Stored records
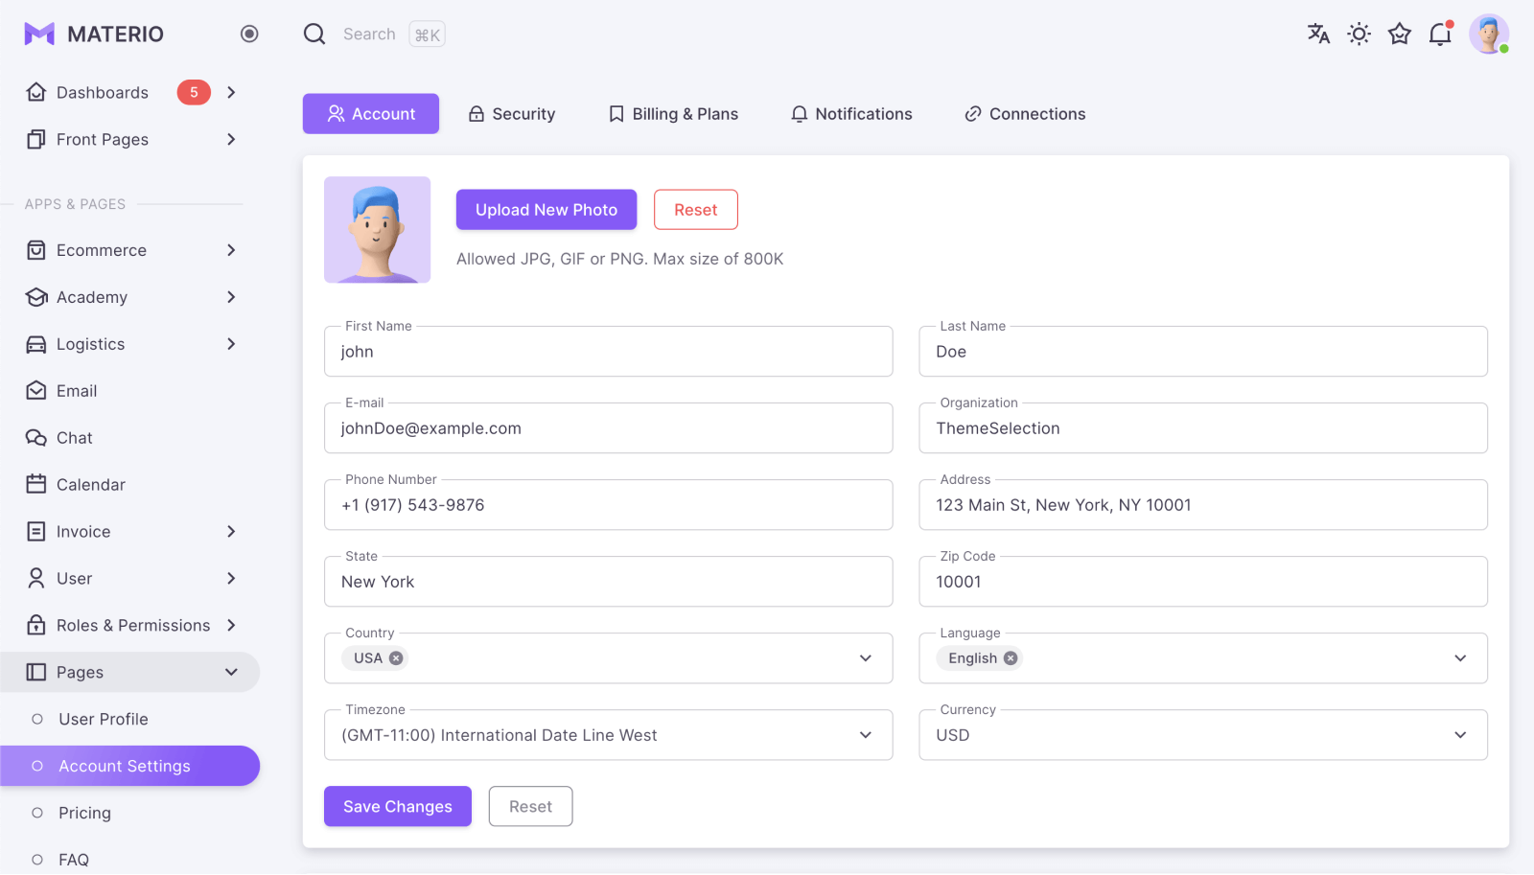Switch to Billing & Plans tab

[x=674, y=114]
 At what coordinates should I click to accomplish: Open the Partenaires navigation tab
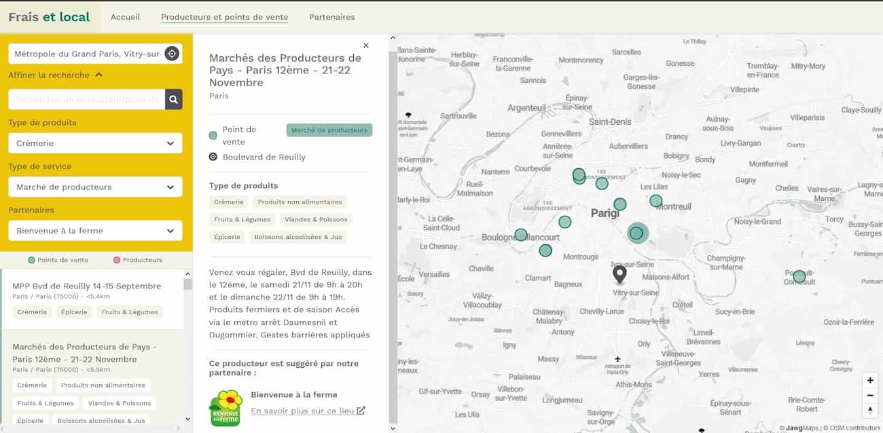click(331, 17)
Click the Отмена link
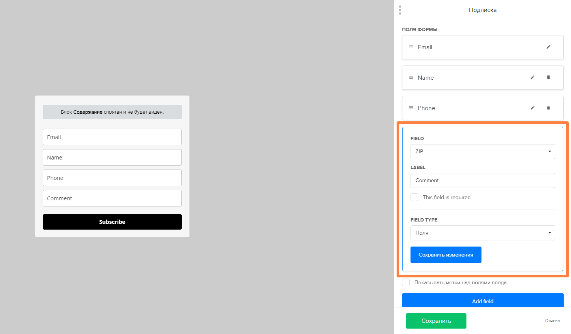 552,321
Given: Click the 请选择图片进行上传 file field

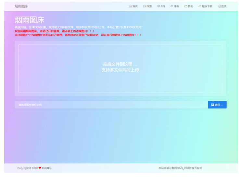Looking at the screenshot, I should pyautogui.click(x=110, y=105).
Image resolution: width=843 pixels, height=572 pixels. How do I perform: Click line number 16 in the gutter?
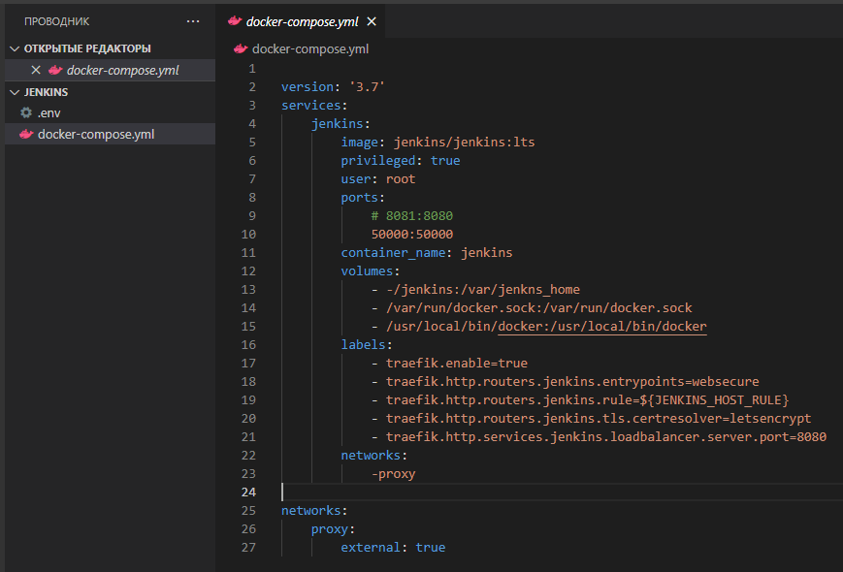tap(247, 344)
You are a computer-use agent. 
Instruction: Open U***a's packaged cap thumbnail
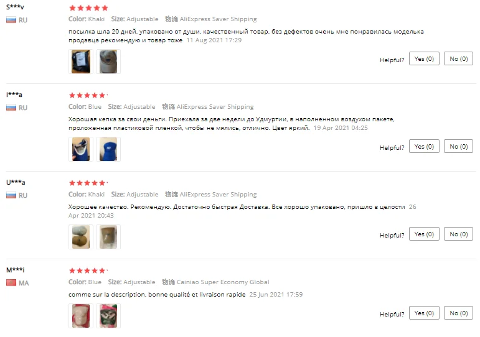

Your task: Only what runs from the line holding "Given: Click the 请选择图片进行上传 file field" through the end of the entries above is to be given again, exactly, with every picture omitted.

Task output:
Given: Click the 请选择图片进行上传 file field

Looking at the screenshot, I should pyautogui.click(x=110, y=105).
Image resolution: width=843 pixels, height=572 pixels. How do I perform: Click line number 16 in the gutter?
tap(247, 344)
You are a computer-use agent. 
Instruction: Open U***a's packaged cap thumbnail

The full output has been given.